I was preparing for my talk in EPFL’s statistics seminar today and discovered an interesting model. As many people know, the popularity of Mendelian randomization (MR) has been fast growing in the last few years. In fact, Google Scholar is now giving me one or several recommended articles on MR almost every day.

In the past, I have attributed this to the increasing availability of genome-wide association studies (GWAS). Today I find some quantitative evidence for this. The next figures show the number of publications on MR versus the number of publications on GWAS from 2007 to 2020 and demonstrates a good quadratic trend.

Figure 1: Data are obtained from Web of Science

Why should the curve be quadratic? I think this is simply because most MR studies are using the two-sample design, where one GWAS is used to estimate gene-exposure associations and the other gene-outcome. This process has been made extremely streamlined and easy by the TwoSampleMR package.
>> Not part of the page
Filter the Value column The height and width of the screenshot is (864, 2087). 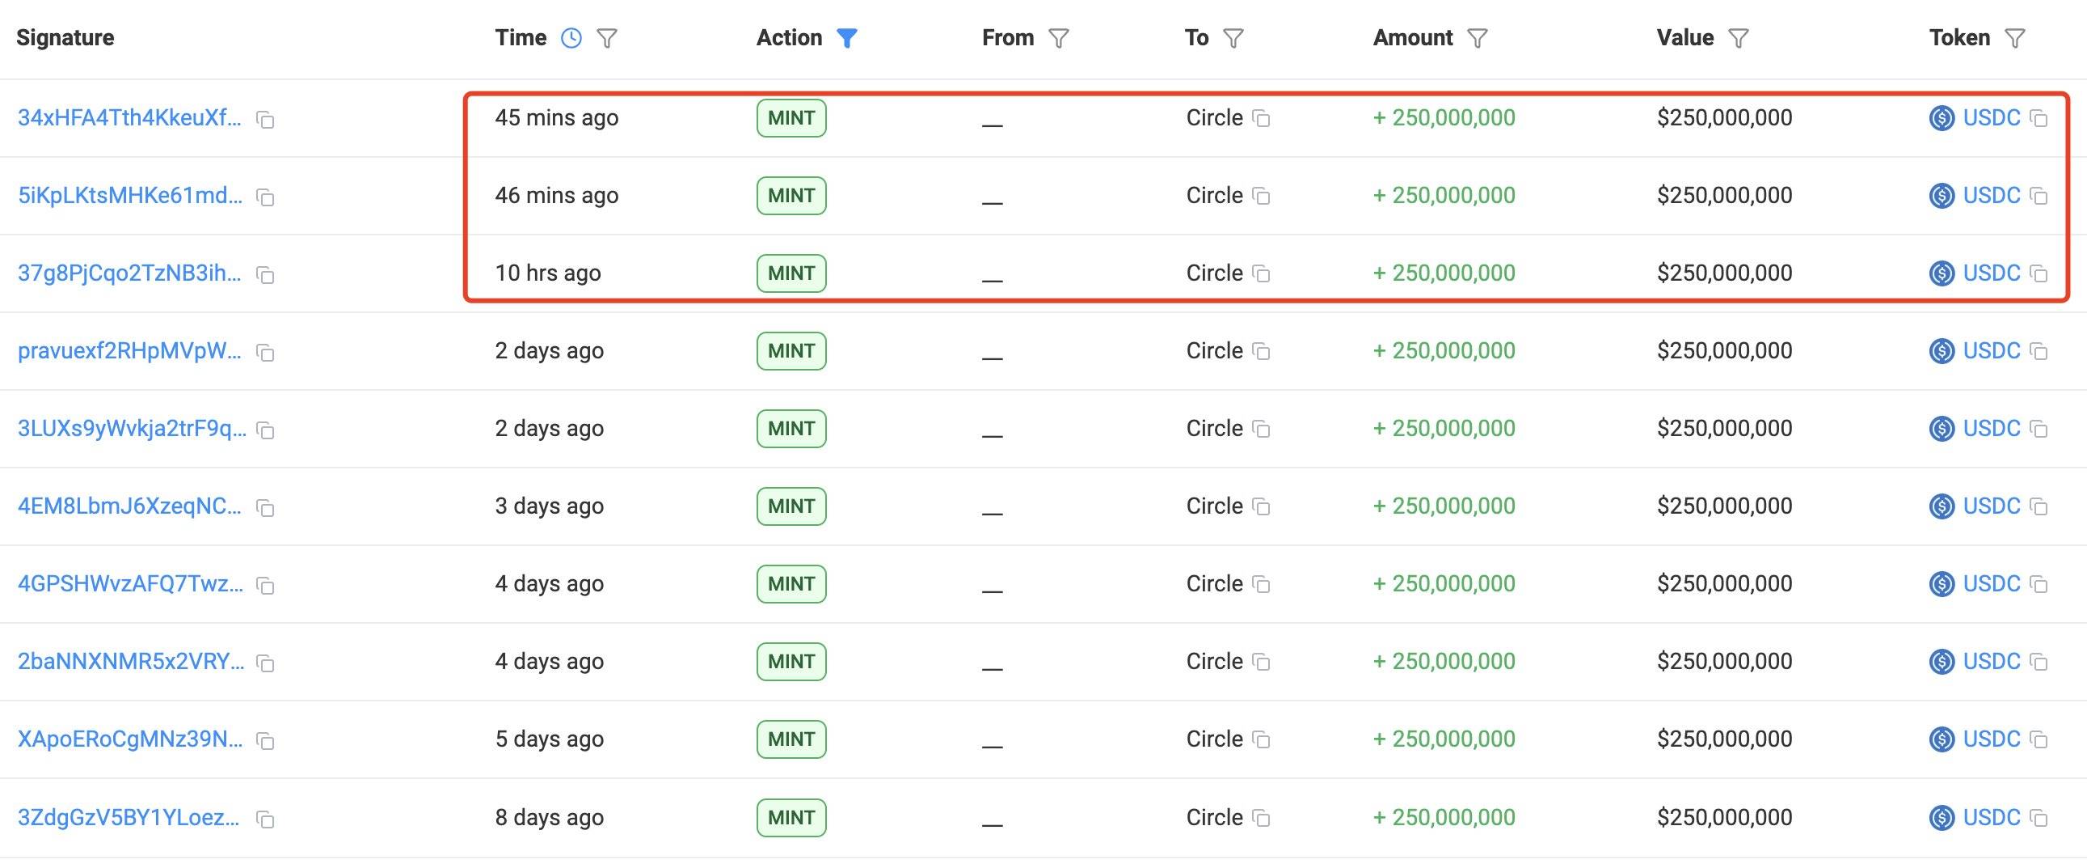(x=1738, y=38)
Theoretically speaking, you can pick any two GWAS and public an MR paper.

In other words, a theoretical upper bound for the number of MR publication is \(y \leq {x \choose 2} \approx n^2/2\). This is obviously a pretty bad idea, partly because not all exposure-outcome pairs make sense/are interesting, partly because you would suffer from substantial winner’s curse bias (we have proposed to solve this by the three-sample design).

Let’s see how well this model stands the test of time.